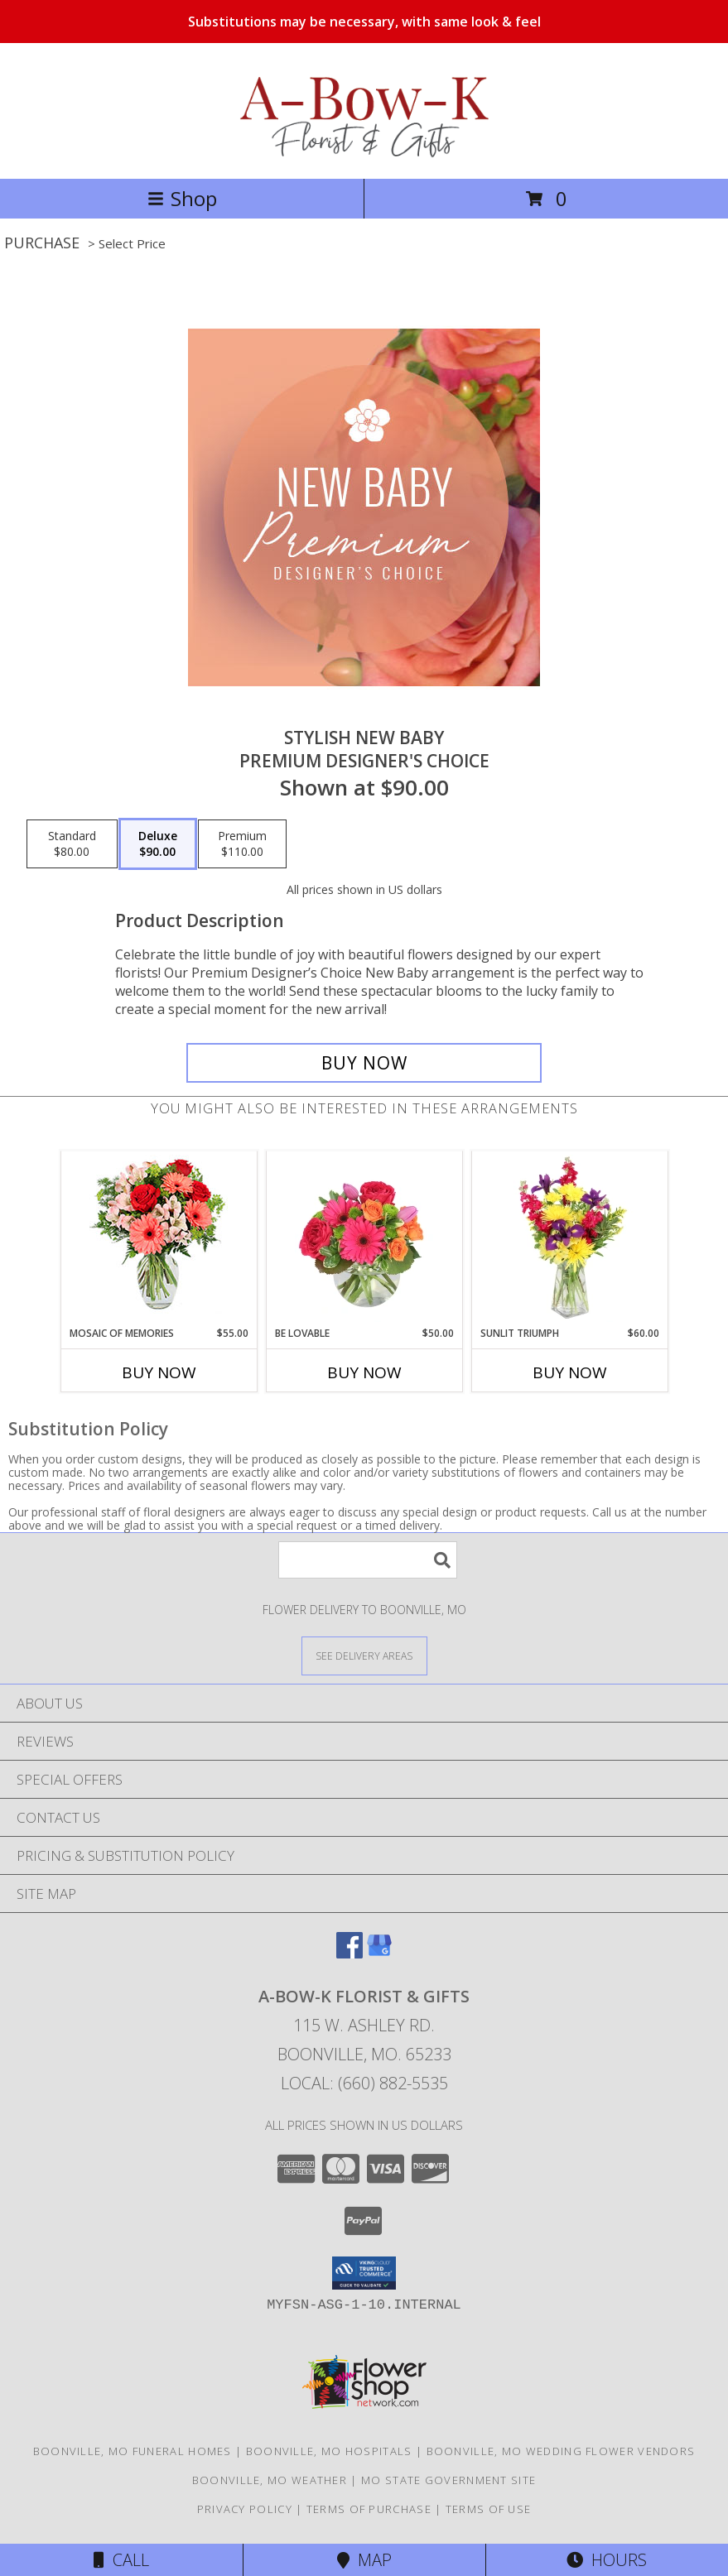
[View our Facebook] (349, 1953)
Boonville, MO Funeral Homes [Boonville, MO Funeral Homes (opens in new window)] (132, 2451)
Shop (182, 198)
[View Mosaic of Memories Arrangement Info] (158, 1239)
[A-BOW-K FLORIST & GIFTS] (364, 154)
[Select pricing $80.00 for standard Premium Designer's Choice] (72, 844)
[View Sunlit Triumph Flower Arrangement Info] (569, 1238)
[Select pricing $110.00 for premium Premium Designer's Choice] (242, 844)
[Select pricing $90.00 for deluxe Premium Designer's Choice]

========

Rewrite the records from the start through the line that contains "[Select pricing $80.00", putting "Flower Shops" wherever "Funeral Homes" appears and changing nothing else. Leave the pictures out.

* RESPONSE TO THIS TASK *
[View our Facebook] (349, 1953)
Boonville, MO Flower Shops [Boonville, MO Flower Shops (opens in new window)] (132, 2451)
Shop (182, 198)
[View Mosaic of Memories Arrangement Info] (158, 1239)
[A-BOW-K FLORIST & GIFTS] (364, 154)
[Select pricing $80.00 for standard Premium Designer's Choice] (72, 844)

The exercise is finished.